**About this exercise:** Return the listing in full, word for word.

**Given data:**
_ _ _
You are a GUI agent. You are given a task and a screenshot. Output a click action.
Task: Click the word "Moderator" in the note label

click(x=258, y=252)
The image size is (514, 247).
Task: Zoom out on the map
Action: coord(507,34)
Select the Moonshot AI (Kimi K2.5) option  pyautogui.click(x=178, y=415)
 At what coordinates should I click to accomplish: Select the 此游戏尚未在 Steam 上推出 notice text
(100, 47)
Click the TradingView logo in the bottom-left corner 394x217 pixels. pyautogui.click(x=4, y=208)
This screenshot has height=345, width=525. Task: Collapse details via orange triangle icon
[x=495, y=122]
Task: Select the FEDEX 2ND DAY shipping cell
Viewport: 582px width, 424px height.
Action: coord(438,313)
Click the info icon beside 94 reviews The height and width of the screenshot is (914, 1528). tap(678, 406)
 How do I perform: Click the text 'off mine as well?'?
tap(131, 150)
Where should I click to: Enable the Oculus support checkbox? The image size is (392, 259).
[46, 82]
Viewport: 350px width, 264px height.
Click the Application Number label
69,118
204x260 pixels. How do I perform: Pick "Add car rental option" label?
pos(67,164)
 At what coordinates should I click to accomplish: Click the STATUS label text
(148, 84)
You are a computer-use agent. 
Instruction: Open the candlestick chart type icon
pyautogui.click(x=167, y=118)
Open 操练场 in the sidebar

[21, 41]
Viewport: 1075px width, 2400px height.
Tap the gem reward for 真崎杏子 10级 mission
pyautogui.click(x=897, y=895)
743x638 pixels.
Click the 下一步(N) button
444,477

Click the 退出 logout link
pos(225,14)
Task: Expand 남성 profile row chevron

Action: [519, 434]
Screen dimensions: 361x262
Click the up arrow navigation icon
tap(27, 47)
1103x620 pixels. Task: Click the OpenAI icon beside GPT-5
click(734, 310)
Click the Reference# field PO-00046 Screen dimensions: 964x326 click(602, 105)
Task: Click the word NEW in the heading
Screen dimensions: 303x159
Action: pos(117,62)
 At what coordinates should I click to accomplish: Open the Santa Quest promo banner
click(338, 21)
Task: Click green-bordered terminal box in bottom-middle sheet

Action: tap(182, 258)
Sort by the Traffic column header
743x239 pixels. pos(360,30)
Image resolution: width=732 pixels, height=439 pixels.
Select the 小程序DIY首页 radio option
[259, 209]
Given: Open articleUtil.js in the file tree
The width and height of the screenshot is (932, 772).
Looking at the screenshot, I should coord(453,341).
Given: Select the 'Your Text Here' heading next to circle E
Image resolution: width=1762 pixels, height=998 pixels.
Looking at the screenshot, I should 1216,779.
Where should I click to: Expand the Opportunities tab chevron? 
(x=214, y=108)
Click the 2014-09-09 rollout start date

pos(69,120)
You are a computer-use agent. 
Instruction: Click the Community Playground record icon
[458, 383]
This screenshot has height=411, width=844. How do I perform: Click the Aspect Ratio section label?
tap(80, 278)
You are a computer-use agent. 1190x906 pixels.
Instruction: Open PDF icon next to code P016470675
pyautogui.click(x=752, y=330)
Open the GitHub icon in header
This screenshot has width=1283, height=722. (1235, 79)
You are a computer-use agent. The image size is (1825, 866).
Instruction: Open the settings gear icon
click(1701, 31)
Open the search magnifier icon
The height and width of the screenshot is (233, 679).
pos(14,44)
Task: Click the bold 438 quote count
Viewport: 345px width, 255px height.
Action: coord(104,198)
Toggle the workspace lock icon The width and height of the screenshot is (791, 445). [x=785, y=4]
_ _ _
**Result of this exercise:**
You are a GUI agent. You are given a task and a screenshot. Output a click action.
Task: Click the word "Moderator" in the note label

click(x=258, y=252)
The image size is (514, 247).
Task: Zoom out on the map
Action: coord(507,34)
Select the Moonshot AI (Kimi K2.5) option  pyautogui.click(x=178, y=415)
 At what coordinates should I click to accomplish: Select the 此游戏尚未在 Steam 上推出 notice text
(100, 47)
Click the TradingView logo in the bottom-left corner 394x217 pixels. pyautogui.click(x=4, y=208)
This screenshot has height=345, width=525. Task: Collapse details via orange triangle icon
[x=495, y=122]
Task: Select the FEDEX 2ND DAY shipping cell
Viewport: 582px width, 424px height.
Action: coord(438,313)
Click the info icon beside 94 reviews The height and width of the screenshot is (914, 1528). tap(678, 406)
 How do I perform: Click the text 'off mine as well?'?
tap(131, 150)
Where should I click to: Enable the Oculus support checkbox? The image size is (392, 259).
[46, 82]
Viewport: 350px width, 264px height.
Click the Application Number label
69,118
204x260 pixels. How do I perform: Pick "Add car rental option" label?
pos(67,164)
 At what coordinates should I click to accomplish: Click the STATUS label text
(148, 84)
You are a computer-use agent. 
Instruction: Open the candlestick chart type icon
pyautogui.click(x=167, y=118)
Open 操练场 in the sidebar

[21, 41]
Viewport: 1075px width, 2400px height.
Tap the gem reward for 真崎杏子 10级 mission
pyautogui.click(x=897, y=895)
743x638 pixels.
Click the 下一步(N) button
444,477

Click the 退出 logout link
pos(225,14)
Task: Expand 남성 profile row chevron

Action: [519, 434]
Screen dimensions: 361x262
Click the up arrow navigation icon
tap(27, 47)
1103x620 pixels. Task: Click the OpenAI icon beside GPT-5
click(734, 310)
Click the Reference# field PO-00046 Screen dimensions: 964x326 click(602, 105)
Task: Click the word NEW in the heading
Screen dimensions: 303x159
Action: pos(117,62)
 At what coordinates should I click to accomplish: Open the Santa Quest promo banner
click(338, 21)
Task: Click green-bordered terminal box in bottom-middle sheet

Action: tap(182, 258)
Sort by the Traffic column header
743x239 pixels. pos(360,30)
Image resolution: width=732 pixels, height=439 pixels.
Select the 小程序DIY首页 radio option
[259, 209]
Given: Open articleUtil.js in the file tree
The width and height of the screenshot is (932, 772).
Looking at the screenshot, I should coord(453,341).
Given: Select the 'Your Text Here' heading next to circle E
Image resolution: width=1762 pixels, height=998 pixels.
Looking at the screenshot, I should 1216,779.
Where should I click to: Expand the Opportunities tab chevron? 
(x=214, y=108)
Click the 2014-09-09 rollout start date

pos(69,120)
You are a computer-use agent. 
Instruction: Click the Community Playground record icon
[458, 383]
This screenshot has height=411, width=844. How do I perform: Click the Aspect Ratio section label?
tap(80, 278)
You are a computer-use agent. 1190x906 pixels.
Instruction: Open PDF icon next to code P016470675
pyautogui.click(x=752, y=330)
Open the GitHub icon in header
This screenshot has width=1283, height=722. (1235, 79)
You are a computer-use agent. The image size is (1825, 866).
Instruction: Open the settings gear icon
click(1701, 31)
Open the search magnifier icon
The height and width of the screenshot is (233, 679).
pos(14,44)
Task: Click the bold 438 quote count
Viewport: 345px width, 255px height.
Action: coord(104,198)
Toggle the workspace lock icon The width and height of the screenshot is (791, 445). [x=785, y=4]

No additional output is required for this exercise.